通过配置确保CORS过滤器在SaReactorFilter之后执行：

spring:
  cloud:
    gateway:
      default-filters:
        - DedupeResponseHeader=Access-Control-Allow-Origin Access-Control-Allow-Credentials, RETAIN_UNIQUE

方案三：使用全局异常处理

创建一个全局异常处理器，统一处理所有异常情况并添加跨域头：

@Bean
public ErrorWebExceptionHandler corsErrorWebExceptionHandler() {
    return new DefaultErrorWebExceptionHandler(
        new ApplicationContextAdapter(applicationContext)) {
        
        @Override
        protected Mono<ServerResponse> renderErrorResponse(ServerRequest request) {
            return super.renderErrorResponse(request)
                .doOnNext(response -> {
                    // 添加跨域头
                    response.headers().add("Access-Control-Allow-Origin", "*");
                    // 其他必要头信息...
                });
        }
    };
}

最佳实践建议

1. 组合使用方案一和方案二：既在SaReactorFilter中处理错误时添加跨域头，又通过配置确保CORS过滤器的正确执行顺序
2. 测试验证：特别关注预检请求(OPTIONS)的处理，确保不会因为权限校验而阻断预检请求
3. 生产环境配置：根据实际安全需求调整跨域头的具体值，避免过度宽松的设置

技术原理深入

理解这一问题的关键在于Spring WebFlux的过滤器链执行机制。
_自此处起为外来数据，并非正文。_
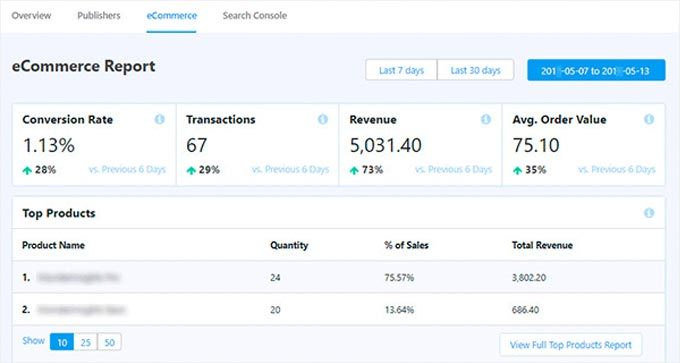Show 50 products per page

pos(110,342)

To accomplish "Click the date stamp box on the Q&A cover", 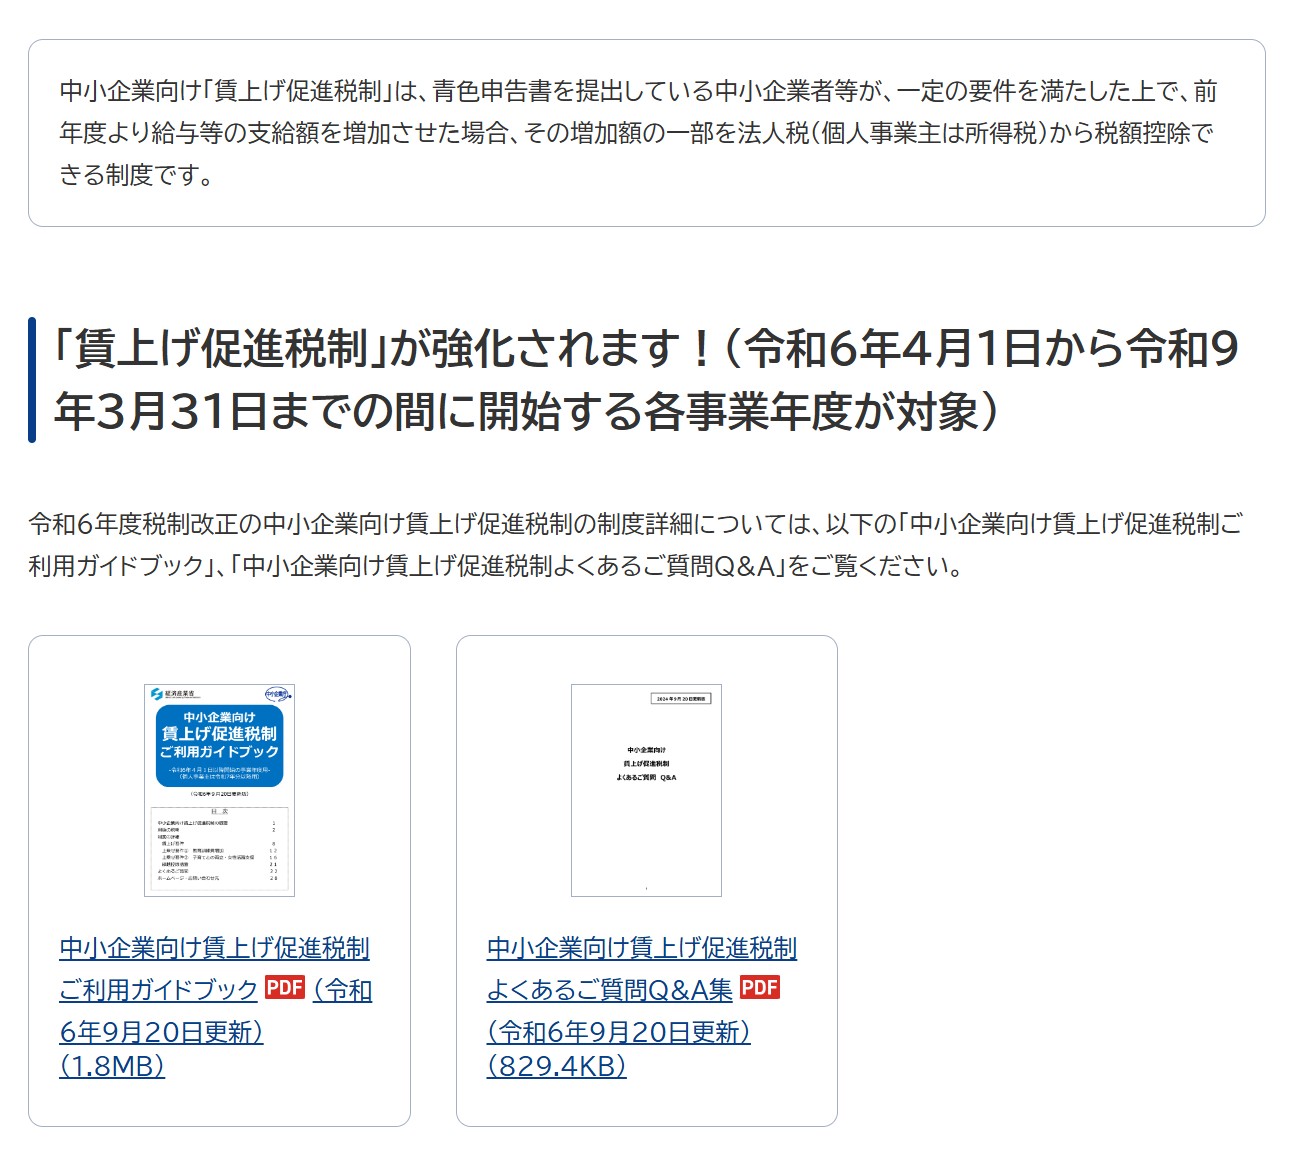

在响应生成过程中：

1. 过滤器按照注册顺序形成处理链
2. 每个过滤器可以中断链式处理
3. 响应头通常在最后一个处理响应的过滤器中确定

SaReactorFilter作为自定义过滤器，如果在其错误处理中没有考虑跨域头，就会导致先前设置的CORS信息丢失。因此，解决方案的核心思路是要么确保跨域头在所有可能的中断路径上都被设置，要么调整过滤器顺序使CORS处理发生在最后。

通过这种深入理解，开发者可以更好地处理类似框架集成中的边界情况。